>> Start MATERIAL TO PROCESS

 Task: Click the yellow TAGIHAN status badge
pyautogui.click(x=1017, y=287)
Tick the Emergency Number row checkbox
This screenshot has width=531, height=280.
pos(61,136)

>> End MATERIAL TO PROCESS

» **GIVEN TASK**
Copy each line of the data above that contains the word "status".

» **COMPLETED TASK**
 Task: Click the yellow TAGIHAN status badge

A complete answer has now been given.